@roostorg/db-migrator
v1.0.6
Published
Migrating (and eventually seeding) our dbs on deploy
Downloads
28
Readme
Concepts/Terminology
The CLI classifies scripts as "seeds" or a "migrations". The fundamental difference is that a migration runs across every environment -- including production -- whereas a seed only runs in one environment. Therefore, schema changes should always be migrations. "Reference data" that are the same in every environment -- essentially, application constants that just happen to be stored in the database -- are also appropriate to add as migrations. But fixtures data for tests or other specific use cases is a seed.
Critically, seed files are timestamped just like migrations, and they're run interspersed with the migrations.
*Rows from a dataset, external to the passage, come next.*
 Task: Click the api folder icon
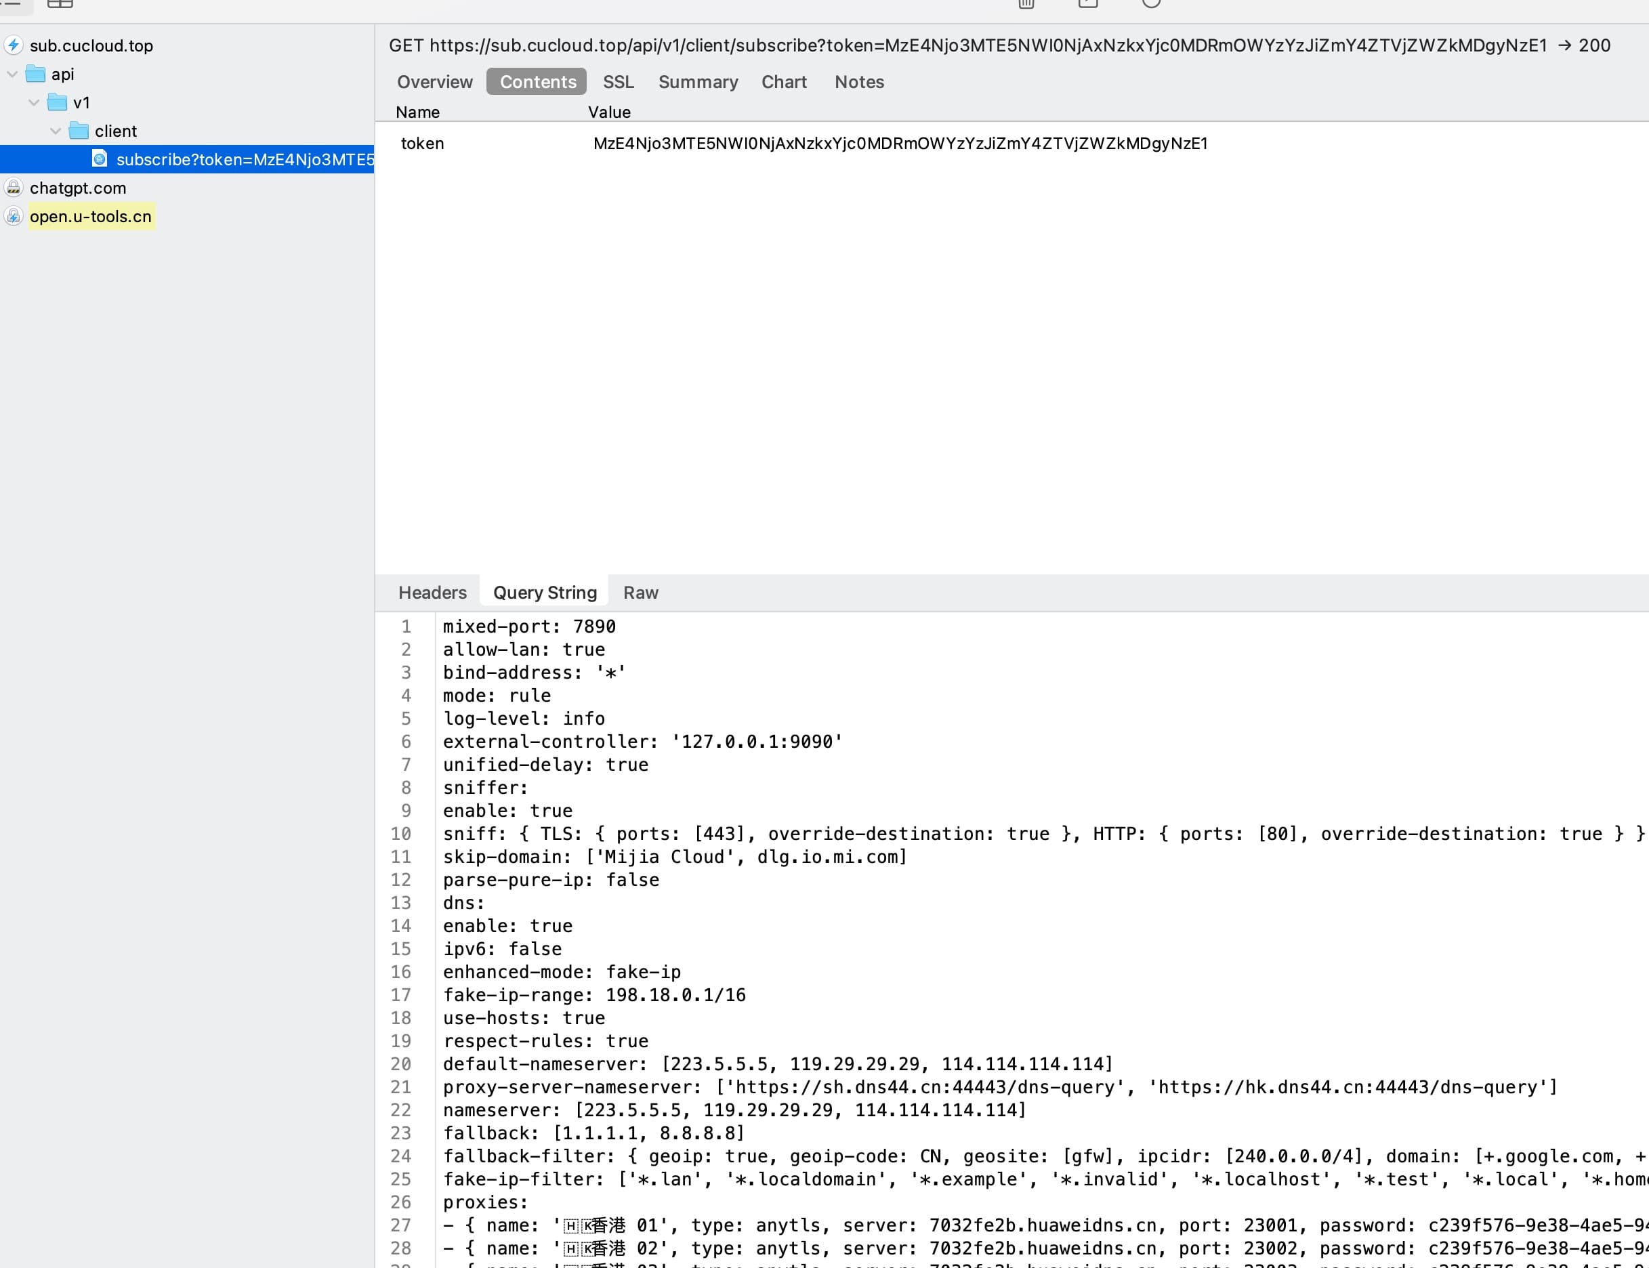pyautogui.click(x=35, y=74)
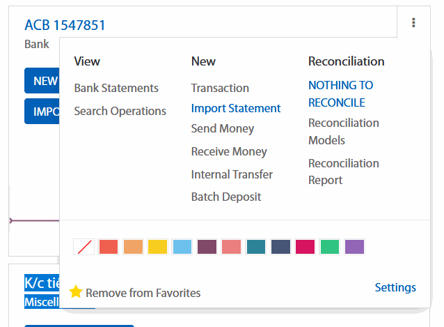Open Bank Statements view
444x327 pixels.
116,88
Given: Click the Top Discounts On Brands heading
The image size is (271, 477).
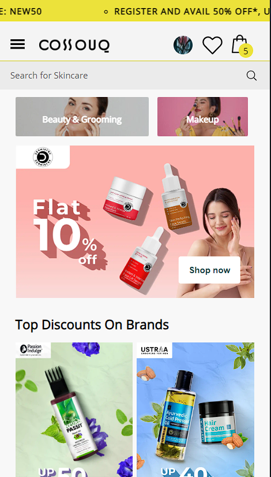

This approach is unconventional -- the normal approach is to have seed scripts run after all migrations have been applied -- but it makes sense given that we're writing the seeds as SQL or JS scripts that don't have access to our Sequelize model's db mappings.
Under the conventional approach, the seed scripts must be written against the latest schema (since they run after all migrations). This isn't a problem when the seed scripts are written using entity classes that the main application also uses to talk to the database, because the ORM mapping for those classes will also have updated when the migration is deployed. I.e., if we wrote our seed scripts in typescript using our sequelize models classes, then updating the model definitions to keep our classes working for our app would also keep our seed scripts working, and we might even get type errors (from Typescript) if, e.g., we removed a field from the model class that a seed script depended on.
However, when seed scripts don't go though the Sequelize model classes, and instead include direct references to SQL column names etc (as ours do), then using the conventional approach of running seeds at the end means that making a schema change in a new migration can break the existing seed scripts. This is bad. It creates extra work that must be done after each new migration to keep the seed scripts working with the latest schema. More importantly, though, we might not catch for quite a while that a migration has broken one of our seed scripts, since we'd get no compile errors and since, even on deploy, only the seed scripts for the environment being deployed get run. E.g., it'd be a pain to find out three weeks after writing a migration, when we go to re-deploy demo, that we'd actually broken its seed script; then we'd have to go back, remember what we changed, and fix it.
For now, we don't want to introduce the complexity of exporting/depending on our Sequelize model classes in our seed scripts, so it makes sense to ditch the conventional approach of running seeds all at the end.
By instead interspersing the running of the seed scripts w/ the migrations' schema changes, each script knows exactly what the schema will look like at the time it runs, and can't be broken by future schema changes.
That said, long term, it would be nice to write the seed scripts using Sequelize models and run them at the end, because that would allow us to have fewer, more-intentionally-divided seed scripts, which makes it a bit easier to see exactly what seed data we're setting up (without actually checking the db). It would also be more performant.